12. The next question would be as to whether the entire claim of the assesses have to be allowed. The claim of the assesses with respect to the further expenditure, which is not supported by the documents seized in the course of search is two fold; first that there were books of accounts available in the computer even at the time of seizure which were never verified by the Department, and second, that the assesses have followed the mercantile system of accounting. The assesses claim that they have shown the liability accrued with respect to the development of the plots; which as of now could be substantiated by subsequent payments made in the subsequent years. We are not convinced that such a prayer can be allowed at this stage. First of all, it is to be noticed that the assesses never produced any books of accounts before the lower authorities. The Assessing Officer, even when a remand report was called for by the first appellate authority, has categorically stated that the assesses did not maintain any books of accounts. The further submission that subsequent payments were made on liabilities accrued in the assessment year cannot also be countenanced. The purchase of the property and the sale were carried within the course of 4-6 months. The entire expenditure said to have been made is for the development of the plots by filling up the same, building compound wall, etc. The claim is also with respect to the documents seized disclosing both cash and cheque payments; which itself reveal considerable expenditure having been made even to the extent of more than the purchase price. To substantiate the cash payments, the specific contention was that it was for purchase of red earth for filling up of the properties which payments were made on each lorry load being received. The Tribunal had also noticed the fact that the cash payments were all below Rs.20,000/- and there was no requirement for a cheque transaction or deduction of tax at source. There could have been no liability, hence, accrued in the course of the assessment year for the developmental activities carried on within the period of 4-6 months, which would have been settled by the assesses in the subsequent years, considering the nature of the work carried out.
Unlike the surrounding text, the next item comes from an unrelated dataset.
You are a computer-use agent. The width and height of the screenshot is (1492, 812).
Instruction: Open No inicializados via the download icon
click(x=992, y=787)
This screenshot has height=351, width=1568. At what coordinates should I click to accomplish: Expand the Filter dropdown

13. On the above reasoning, we have no hesitation to hold that the presumption under Section 132(4A) of the Act applies in favour of the assesses insofar as the expenditure being supported by the documents seized at the time of search. There is no need for a further proof under Section 37, since as we have found, the Assessing Officer did not endeavor to carry out an enquiry and investigation into the source of investment or the genuineness of the expenditure made. However, the presumption can have effect only to the extent of the documents seized and nothing further.

14. The Departmental appeal filed for the assessment year 2007-08, i.e. ITA No.263/2014, would stand rejected. With respect to ITA Nos.22, 51, and 114 of 2015, the questions of law with respect to the deletion of additions made on account of disallowance of expenditure, on the basis of the presumption available under Section 132 (4A) though answered against the Revenue and in favour of the assessees, it is made clear that the allowance of expenditure would be confined to the amounts revealed from the seized documents, whether it be cash or cheque payments. In such circumstances, the disallowance deleted by the Tribunal for the assessment year 2008-09 in the case of M/s. Right Hand Developers India (P) Ltd. would stand revived to the extent of Rs.1,23,44,050/-. With respect to M/s. Damac Holdings Pvt. Ltd. for the assessment year 2008-09, the disallowance deleted by the Tribunal would stand set aside and it would be revived to the extent of Rs.1,35,39,893/-.

These appeals are ordered accordingly. Parties to suffer their respective costs.